Pipe the output into less
so we can scroll up and down.
tgrep2 -wt "some" | less
How many matches are there?
tgrep2 -wt "some" | wc -l
Make sure to get all subtrees matching one or more patterns, but only report each subtree once (use -af
by default, it will make the results more accurate).
tgrep2 -afwt "some" | wc -l
Once we’re happy with our results, we can save them to a file.

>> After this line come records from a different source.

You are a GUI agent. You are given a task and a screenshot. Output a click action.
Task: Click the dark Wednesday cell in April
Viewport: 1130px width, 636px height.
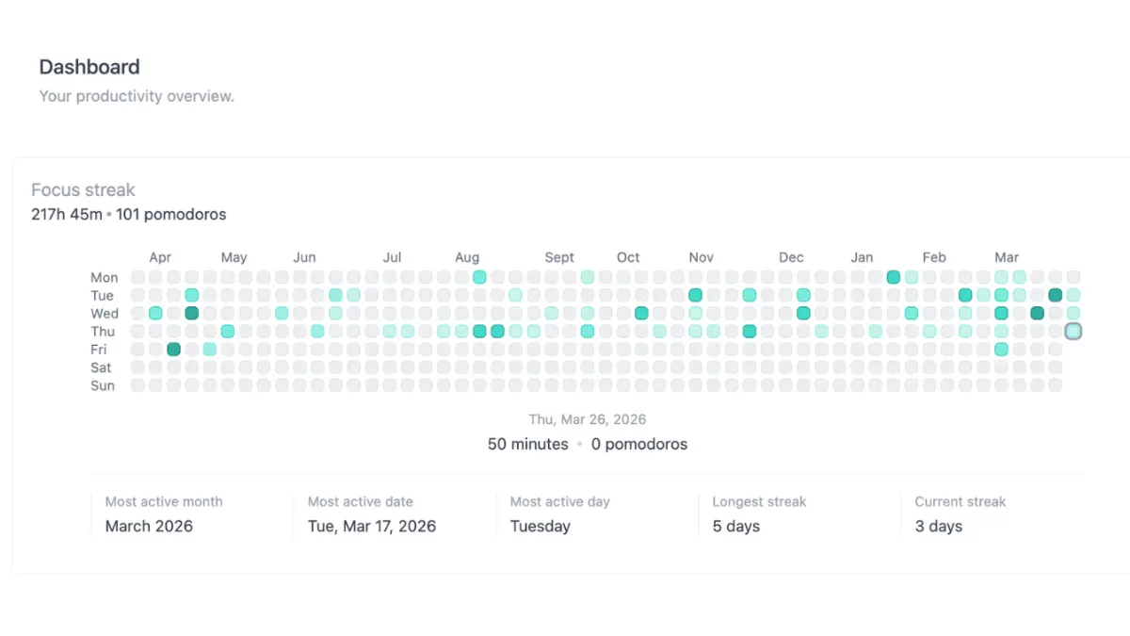[x=192, y=313]
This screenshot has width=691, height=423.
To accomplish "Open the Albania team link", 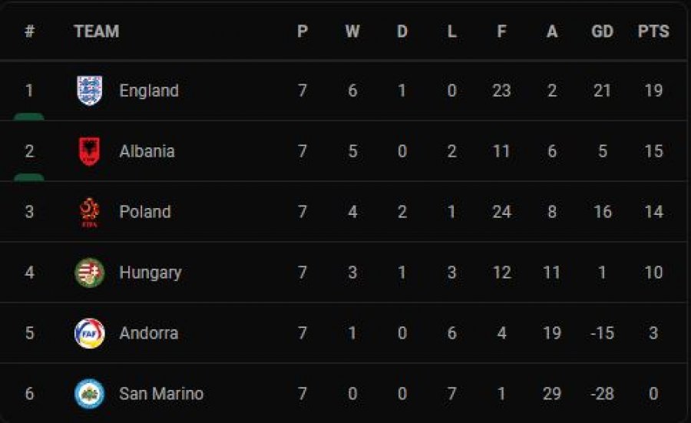I will pos(147,151).
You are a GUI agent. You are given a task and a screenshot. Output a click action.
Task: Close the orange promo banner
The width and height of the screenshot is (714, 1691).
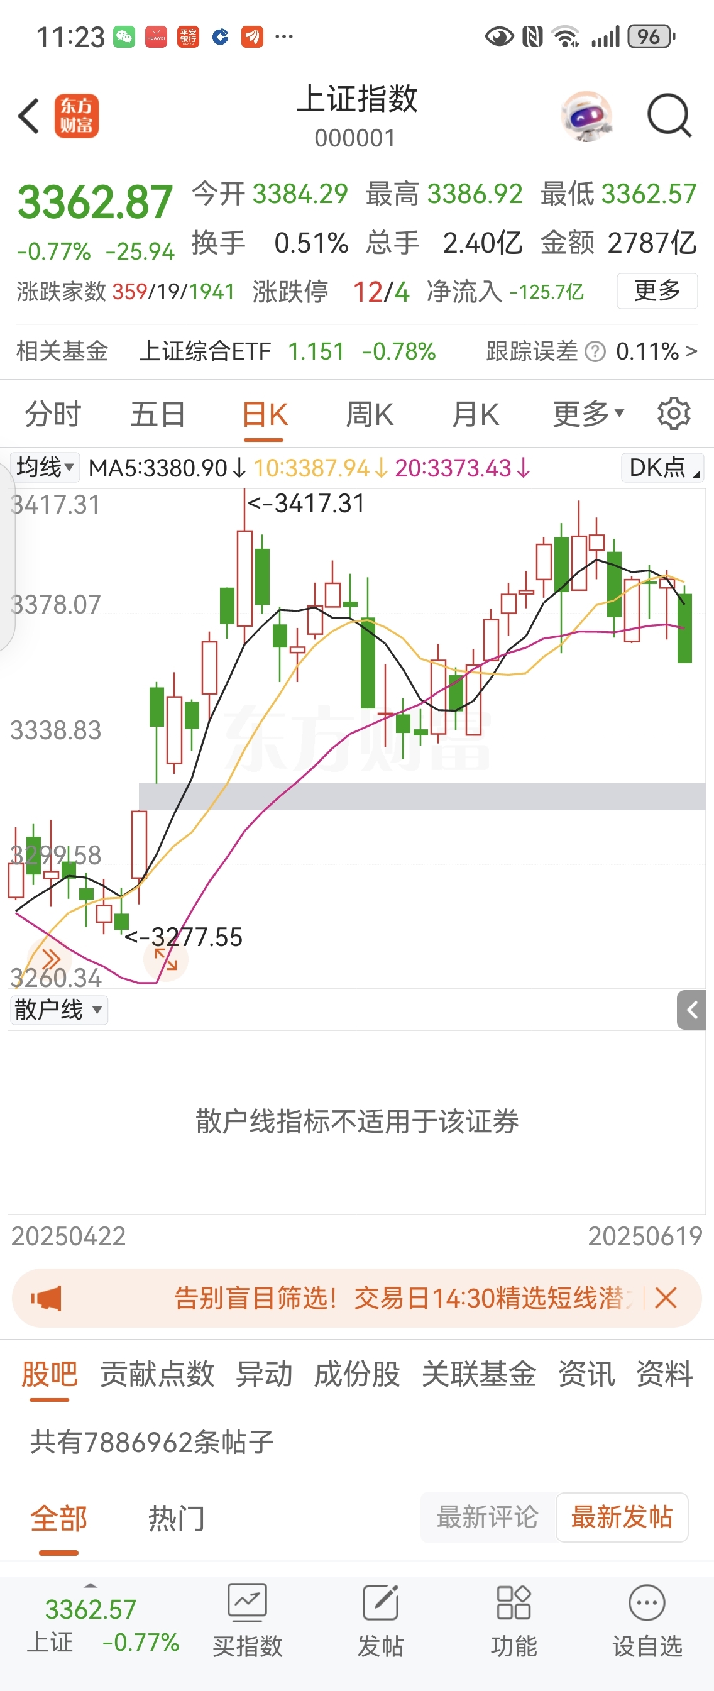click(x=665, y=1298)
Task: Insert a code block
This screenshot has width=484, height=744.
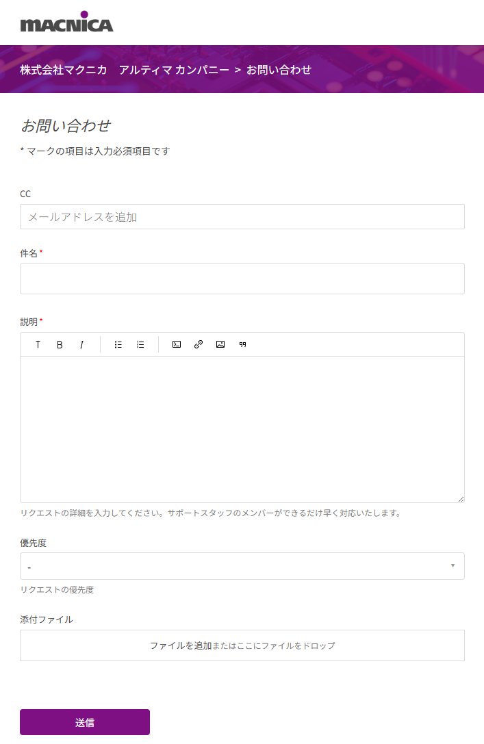Action: tap(177, 345)
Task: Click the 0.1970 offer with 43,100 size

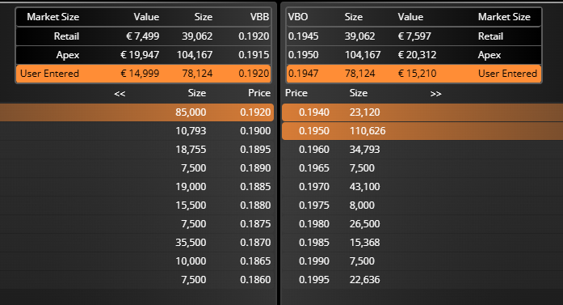Action: (x=422, y=187)
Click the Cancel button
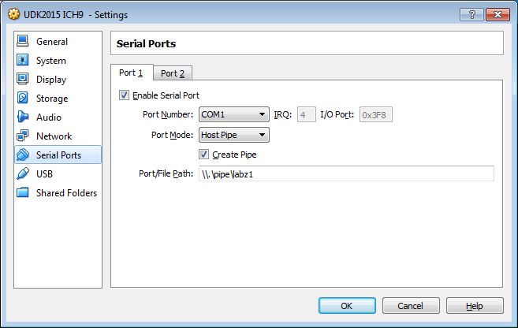This screenshot has height=328, width=518. (x=411, y=306)
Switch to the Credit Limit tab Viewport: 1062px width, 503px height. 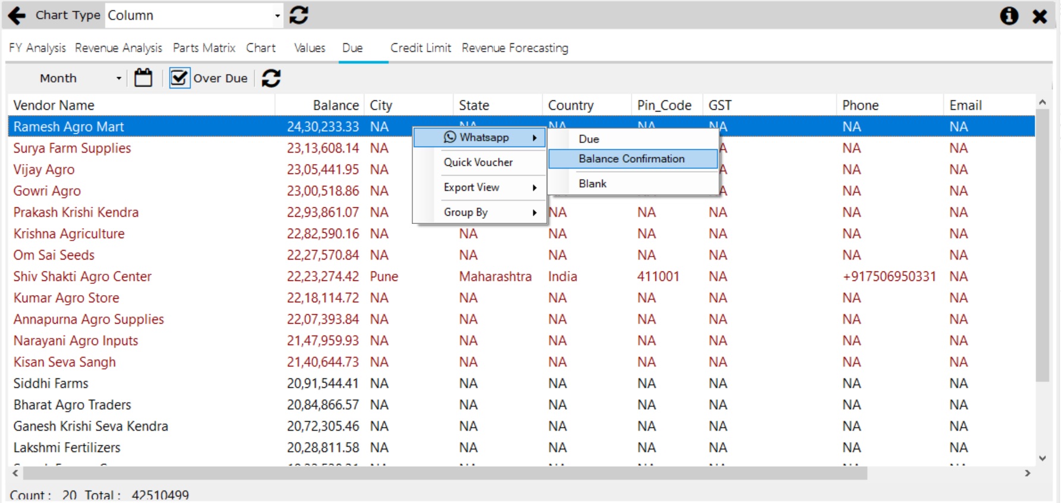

tgrep2 -afwt "some" > "some.txt"
By default, tgrep2
searches the Switchboard (or whatever the TGREP2_CORPUS
environment variable is set to). Let’s search a different corpus instead. To see the available corpora:
ls $TGREP2ABLE
Let’s search the BNC.
tgrep2 -afwtc /afs/ir/data/linguistic-data/Treebank/tgrep2able/bnc-charniak-parses.t2c.gz "some" | wc -l
Tree search
Let’s go back to the Switchboard and find all the “some”-NPs. Start by looking at the parses with the -l
option.
tgrep2 -aflw "some" | less
Find the NP that dominates “some.”
tgrep2 -aflw "some >> NP" | less
Oops, this still gets us just the word “some.” TGrep2 returns the first node by default. Let’s turn the pattern around.
tgrep2 -afl "NP << some" | less
The problem is that this finds any NP with “some” in it. Let’s get the closest one.
tgrep2 -afl "NP @<< NP << some" | less
To find the cases of partitive “some.”
tgrep2 -afl "NP << some << (of , some)" | less
To find the cases of non-partitive “some.”
tgrep2 -afl "NP << (some @. of)" | less
To find the cases of “some”-NPs at the start of sentences.
tgrep2 -afl "NP << some @, *" | less
To specify that the NP must contain a head noun.
tgrep2 -afl "NP=np << (some .. (/NN|NNS/ >> =np))" | less
Thus far, we have only output the results of a single search on the command line, or saved the output of a single search to a file. Ideally, we would add different types of information about each instance of “some” to a database directly – e.g., the full sentence, whether “some” occurs in the partitive, and whether “some” occurs at the start of a sentence. To do this easily, use TDTlite.